Steelers could give up home game to play internationally

Steelers running back Le'Veon Bell dives into the end zone for a second-quarter touchdown against the Vikings on Sunday, Sept. 29, 2013, at Wembley Stadium in London. Coach Mike Tomlin has now banned what he calls such 'silly' celebrations by his players.
Steelers running back Le'Veon Bell dives into the end zone for a second-quarter touchdown against the Vikings on Sunday, Sept. 29, 2013, at Wembley Stadium in London. Coach Mike Tomlin has now banned what he calls such 'silly' celebrations by his players.
Photo by Chaz Palla | Tribune-Review
| Friday, March 18, 2016, 2:55 p.m.

The Steelers soon could play a regular-season game in Mexico City, team president Art Rooney II said Friday.

If the Steelers hope to participate in the NFL's expanding International Series, they likely will have to surrender a game at Heinz Field, Rooney said.

The NFL will play four games — its most ever — outside the United States this season, including the first regular-season game in Mexico in more than a decade.

The Steelers don't want to forfeit a game at Heinz Field, but they might have to in order to play internationally, Rooney said.

“There will be a game in Mexico for the next three years, so like I said, we've kind of raised our hand for that one, and hopefully we'll get selected one of these years,” Rooney said.

The Steelers have played preseason games in Canada, Mexico, Ireland, Japan and Spain and a regular-season game in England.

However, they never have had to forgo a home game to play internationally.

With few teams willing to give up a home game, Rooney, who is on the NFL's international committee, could be compelled to consider playing one fewer game at Heinz Field.

The Steelers have sold out every home game since 1972 and recently added 3,000 seats to accommodate ticket demand.
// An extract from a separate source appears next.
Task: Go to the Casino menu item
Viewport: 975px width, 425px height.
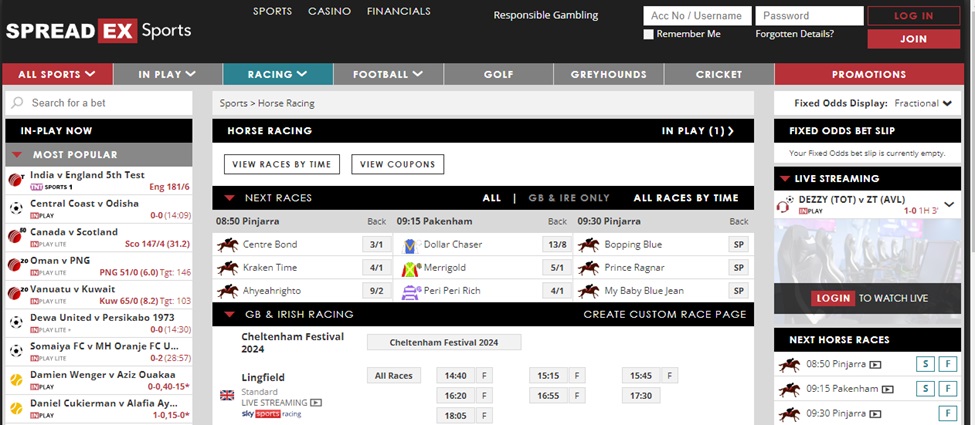Action: click(x=329, y=12)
“We only have a handful of teams that don't mind giving up a home game, and they are the ones kind of in the mix,” Rooney said. “That is definitely a challenge. It is a challenge for us. We would like to play in some of these games, but we are not anxious to give up a home game. Maybe some year, we may have to do it once.”

Rooney said the Steelers would have to get permission from the owner of Heinz Field — the Sports & Exhibition Authority — to give up a home game, but it is something permitted in the lease.
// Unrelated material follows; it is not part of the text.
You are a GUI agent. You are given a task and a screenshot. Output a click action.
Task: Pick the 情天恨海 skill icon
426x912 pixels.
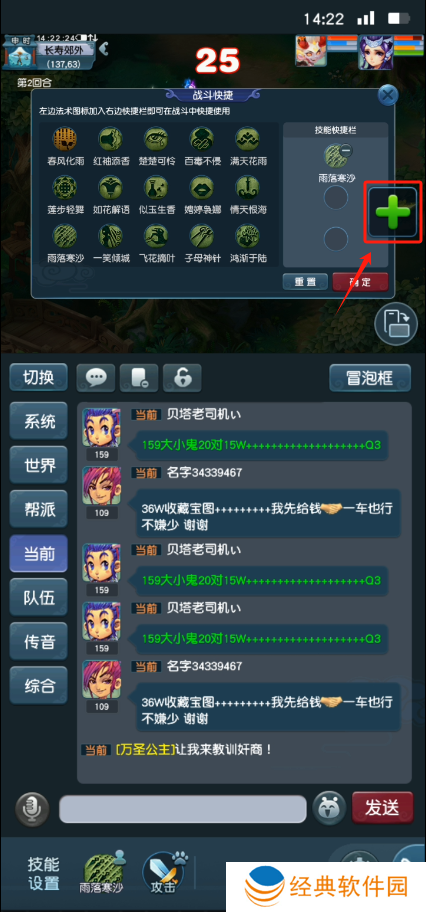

“We only have eight regular-season games and two preseason games, so you are always reluctant to take one out of the mix,” Rooney said.

The Steelers' lone regular-season game overseas came against the Minnesota Vikings in 2013 in London. The Vikings forfeited a home game then.

Rooney acknowledged giving up a home game would be accepted “not very well” by fans. However, he said there is a need for more games outside the United States if the league hopes to put a team in another country.

“So, we're going to need maybe, let's say six to 10 at some point,” Rooney said. “That's going to be a challenge to find that many games. I think that's going to get a lot of discussion at this meeting in terms of where we're going with that.”

In other news:

• Rooney said the Steelers are in favor of a proposed rule that would eject a player who receives two personal fouls in one game. The proposal would include only infractions of throwing a punch or forearm or kicking; using abusive, threatening or insulting language; and taunting.

• Several proposals favor an increased use of replays. Rooney said he would like fewer replays. “I just don't think you want to have so many stoppages in the game,” he said. “I think when we first put it in, the idea was to try to correct a real, potential, game-changing play that was officiated wrong. ... I don't think we need to expand it.”

• The league likely will expand the horse-collar penalty to include the back of the shirt around the name plate. In the past, a player would have to grab the back of the shoulder pad to be called for a penalty. There hasn't been much support to adding tackling somebody by their hair as part of the horse-collar penalty. “The other answer is to make guys keep their hair under their helmet,” Rooney said. “That's an option, too. I do think it's something that probably needs to be looked at.”

• What constitutes a catch is not up for proposal by the competition committee, he said. “I think there's always going to be questions about it, and personally, I like the idea that you have to maintain control of the ball when you hit the ground.”